• Perhaps most importantly:

    The first, easy part:

    If we assume that somehow a server is rendered unstable, excessively slow, incorrect, invalid, unusable or inoperable, what's the plan... and do you ever test it?

    The second, hard part:

    Same as the above... but on many or all servers.

    At many companies, even very large ones, the response goes much like this between a Hardware/OS/low level team and an application/database team:

    Hardware: "We've got backups."

    App: "So it'll be just like it was before X happened?"

    Hardware: "Of course not - we only back up the data/your SQL Server .bak files!"

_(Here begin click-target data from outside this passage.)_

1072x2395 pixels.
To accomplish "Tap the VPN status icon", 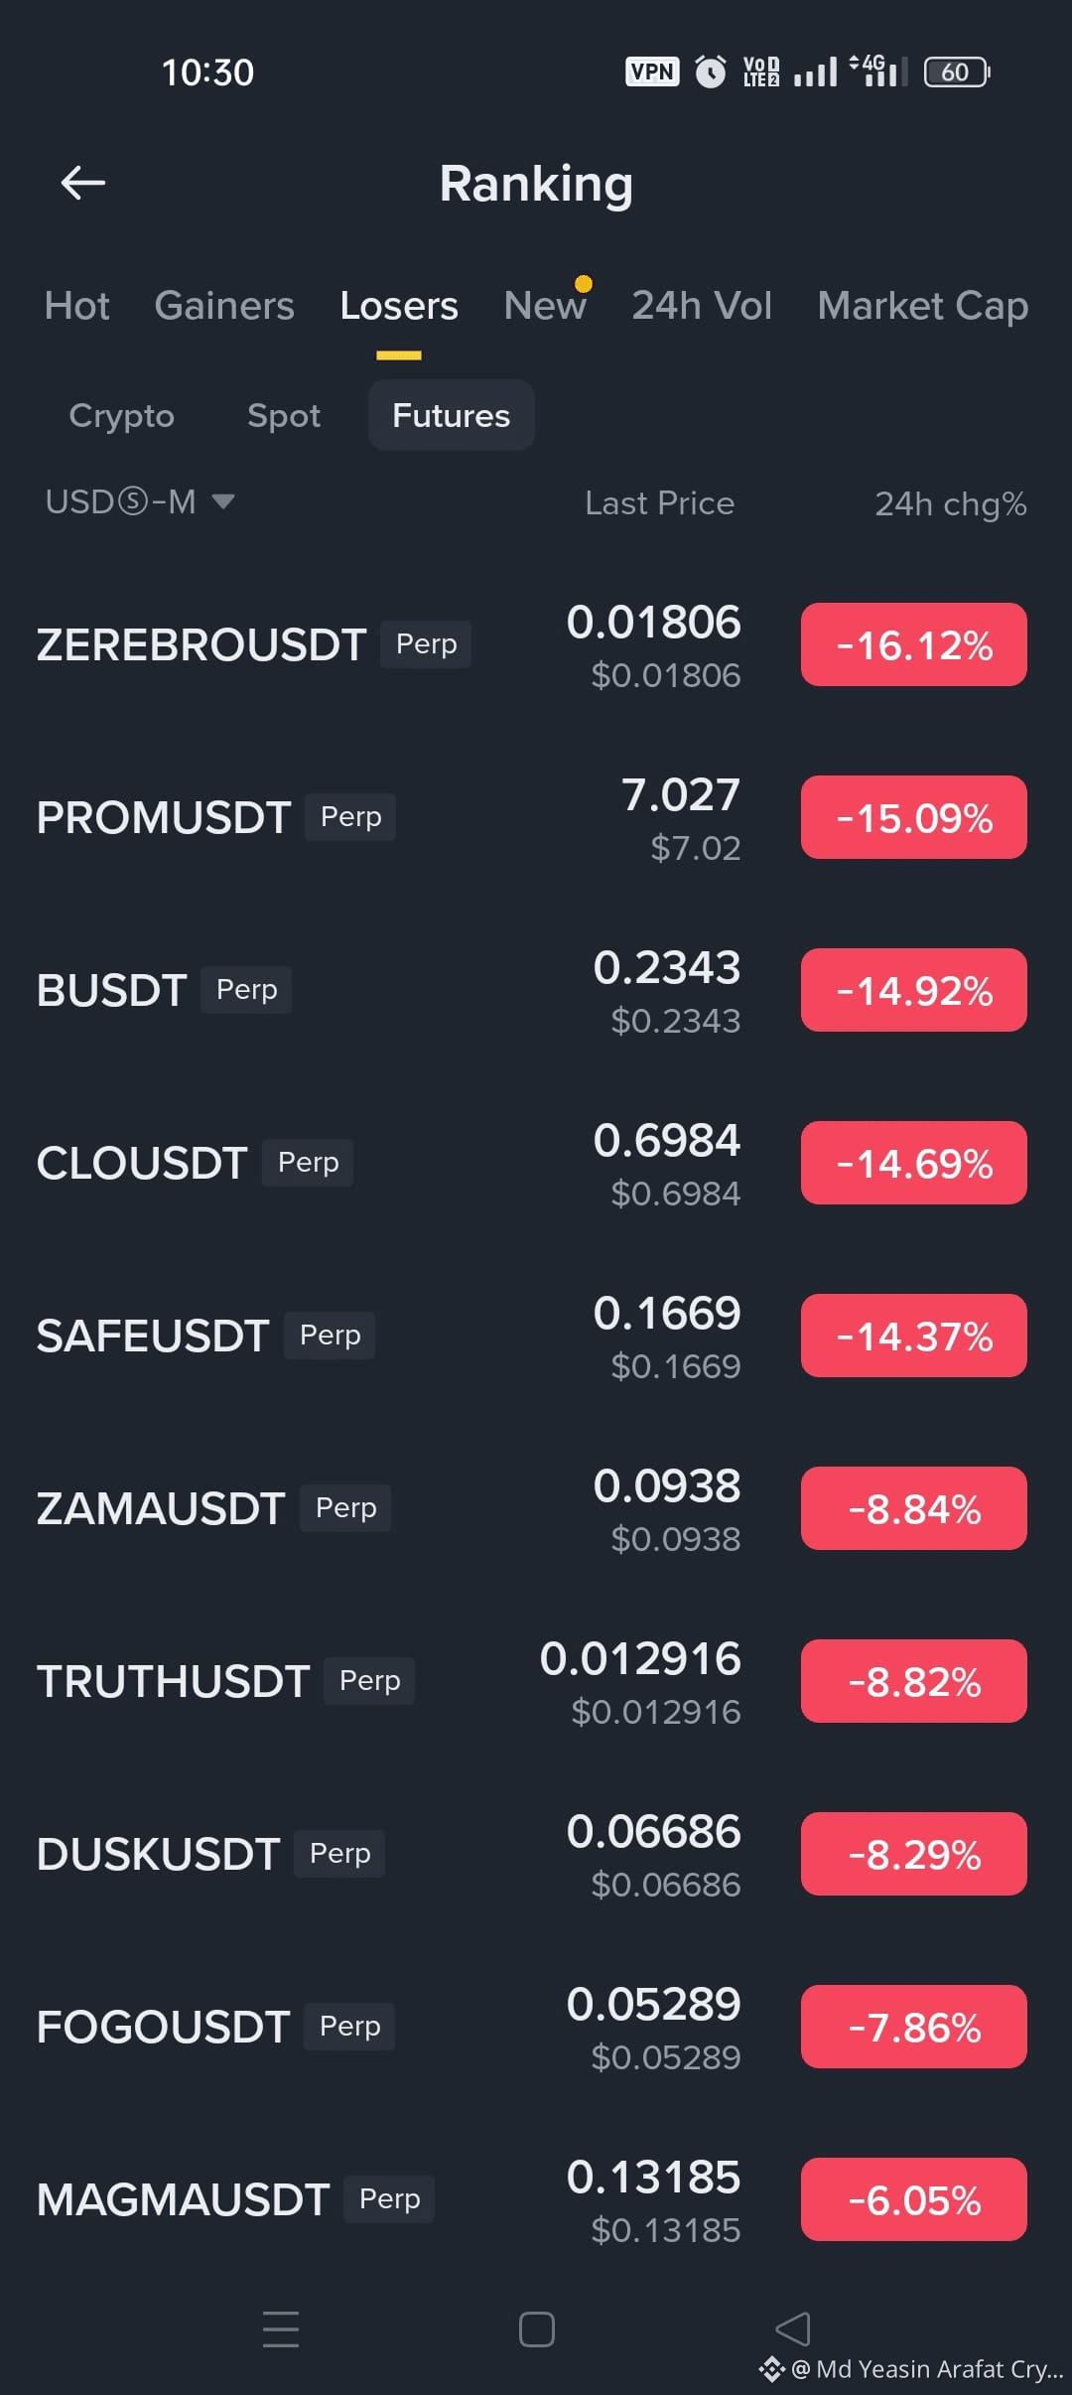I will [652, 71].
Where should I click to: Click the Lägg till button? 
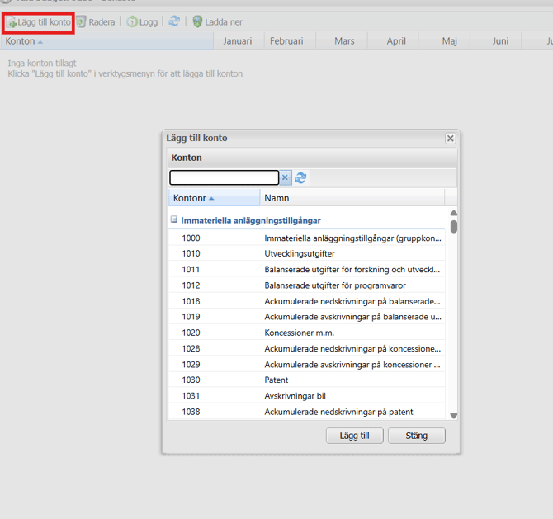click(x=354, y=436)
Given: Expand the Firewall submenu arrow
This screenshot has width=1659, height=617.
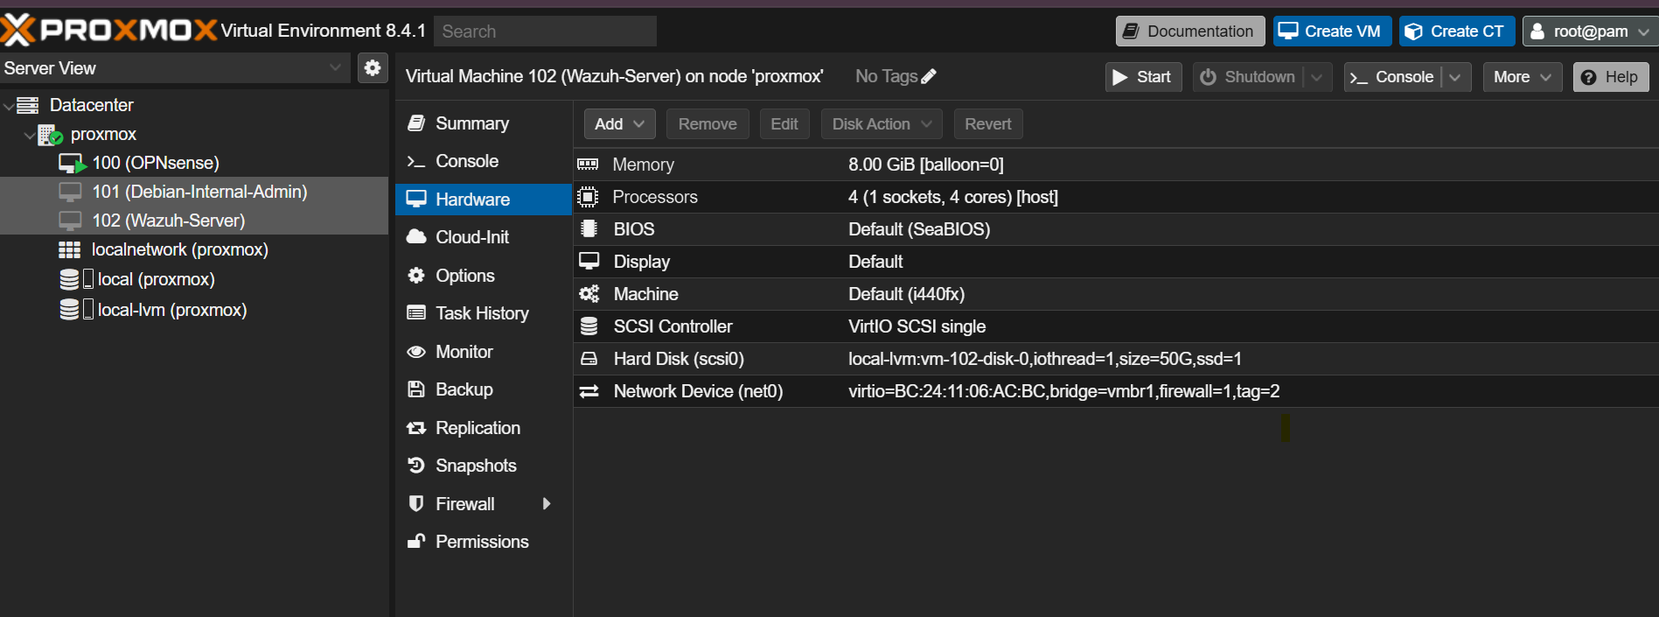Looking at the screenshot, I should 547,504.
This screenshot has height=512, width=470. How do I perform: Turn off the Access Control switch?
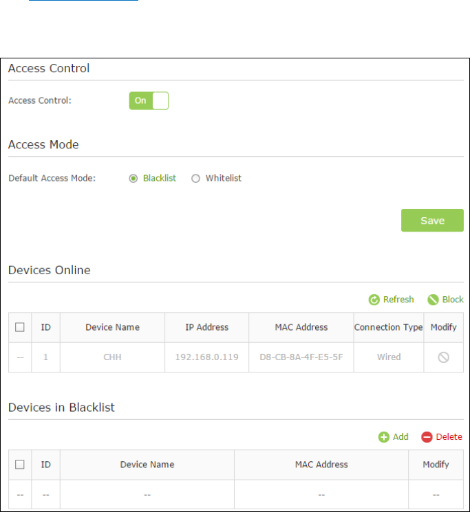click(149, 100)
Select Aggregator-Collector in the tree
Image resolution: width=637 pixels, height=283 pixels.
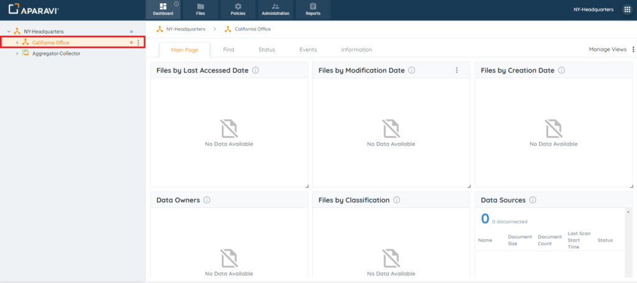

    App: "Oh. So what now?"

    Hardware: "We've installed the operating system on [the old | some new] hardware."

    App: "So now we have to reinstall our application? From scratch? We haven't done that in Y years! And those people aren't in our team anymore!"

    Hardware: "If the OS or hardware has issues, call us."

    App: "What were all the settings we had?"

    ...

    App: "It's up!"

    User: "Z feature is broken!"

    App: "Oh... there was an exception we had to do Q for."

    GOTO User

    And this takes awhile, but it's the normal response to one server failing. If a mass update causes multiple servers to fail at once, this becomes a real nightmare... especially if the backup servers are also affected.

    Bare metal restore capable drive images are a very good solution to this.... but almost no-one actually does them of servers, and they do take a lot of space, more if you have encrypted or otherwise incompressible data.

    Whatever you're "it caught on fire" plan is, if you don't try it, and plan for doing it on many machines at once, there's a lot of room for a nasty surprise.